And so began his determined quest to reassemble a patchwork of different pieces back into a whole so “it could be preserved”. This accomplishment of which he is deservedly proud involved the purchases over a matter of years of six additional adjoining parcels of land around the bend including a long, narrow piece of woodland along the river that had been slated to be bulldozed. What drove him on was his recognition that the threat of the riverbend being bulldozed was real. “In order to preserve it, I had to expand. I realized from 1986 on that I had to acquire more land to save the bend.”
Mr. Eddy pondered his journey to West Virginia with us – and his determination not only to conserve but to preserve land in its natural state.
He was steeped in an appreciation for nature when he was growing up, an appreciation that was nurtured by his parents and great uncle, who took him camping and backpacking throughout the West. But he had never even seen “real woods” until his two great aunts took him on a Greyhound bus trip around the country when he was 10 years old. “When I saw my first woods – big, dark, woods – I was so scared.” The towering forests of the east both frightened and fascinated him.

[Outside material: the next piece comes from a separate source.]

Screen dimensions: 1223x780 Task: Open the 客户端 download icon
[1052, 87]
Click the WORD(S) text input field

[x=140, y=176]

It was only after he had transplanted here that Mr. Eddy discovered his own historic ties to this region – family ties he never knew existed. He is directly related to the Sturm family (for whom Mount Storm is named) and a distant grandfather Sturm was married in Martinsburg in 1754. Other ancestors settled in nearby Hillsboro, Virginia, and Frederick, Maryland, in the 1700s.
His deep respect for this beautiful region is matched by his strong commitment to protect it. He knows first-hand how quickly, and irrevocably, nature can be demolished. “I saw the natural beauty of Southern California be destroyed before my eyes as I was growing up there.”

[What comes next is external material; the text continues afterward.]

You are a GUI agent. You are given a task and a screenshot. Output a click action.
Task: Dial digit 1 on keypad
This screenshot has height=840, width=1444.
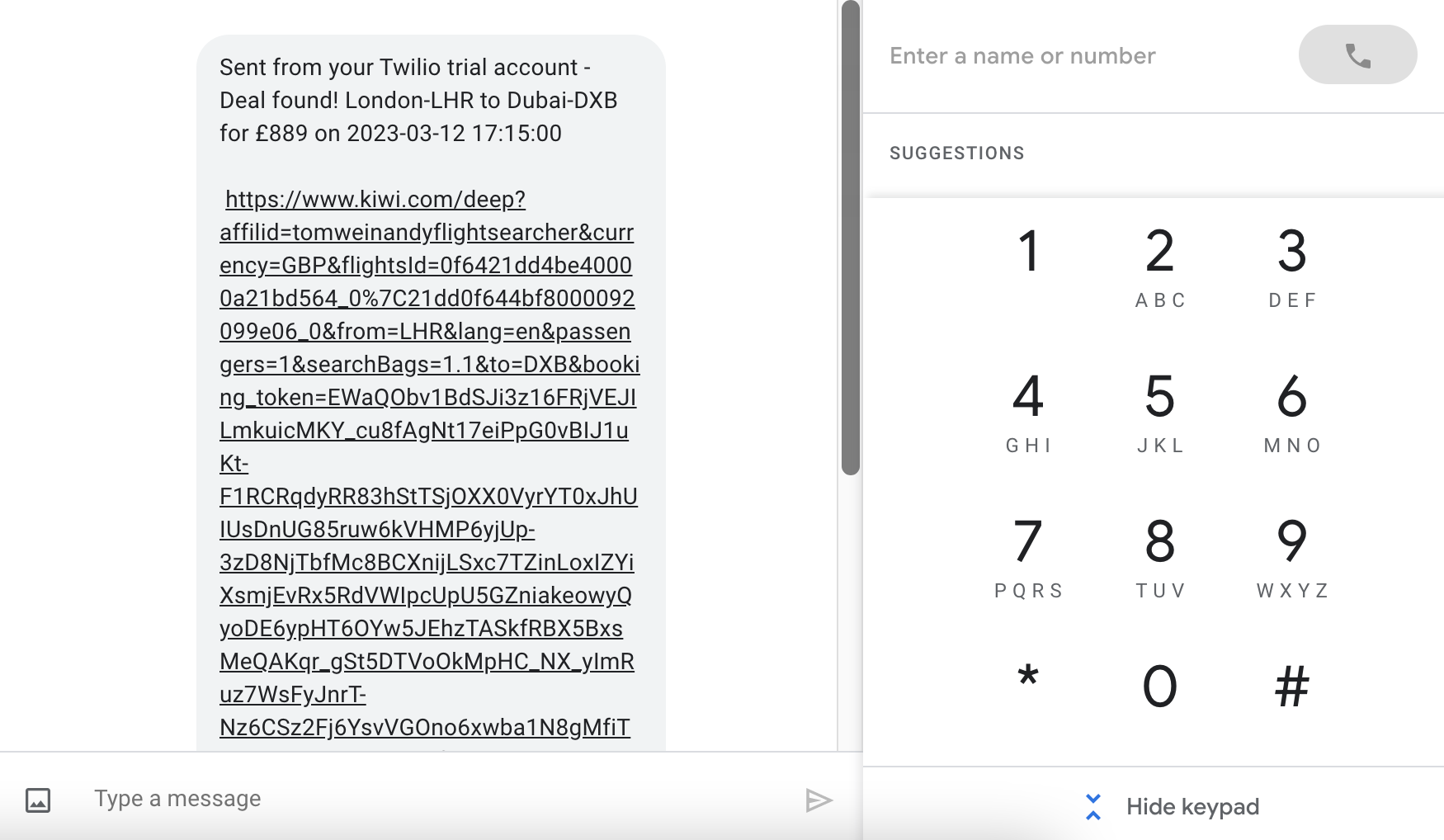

His message to others who are considering conserving their land?
“Think it through, because it’s forever. Give it a lot of thought. Then, definitely do it.”
By purchasing and then placing his property under conservation easement, Mark Eddy effectively redeemed and protected an entire ecosystem, above and below ground. His easement assures safe access for wildlife to drinking water. It further ensures protection of water itself. And, after nearly three decades of only visiting his property on weekends, he has, since last March, finally seized the opportunity to live on it full time. “For the first time in my life, I’ve found my true home.”
It continues to be a privilege to recount the stories of those who have conserved and preserved their land. Mr. Eddy’s is a story of serendipity, tenacity and vision, of willingness and resolve to embrace and protect a home he had not expected to find. It is also a cautionary tale. We are not immune to the relentless drive that would subsume nature or bulldoze for profit today what will prevent us in the future from ever knowing the majesty and mystery of nature undisturbed. We at the Land Trust of the Eastern Panhandle thank Mr. Eddy for sharing not only his story, but for ensuring that one bend of the Opequon will continue to exist unharmed.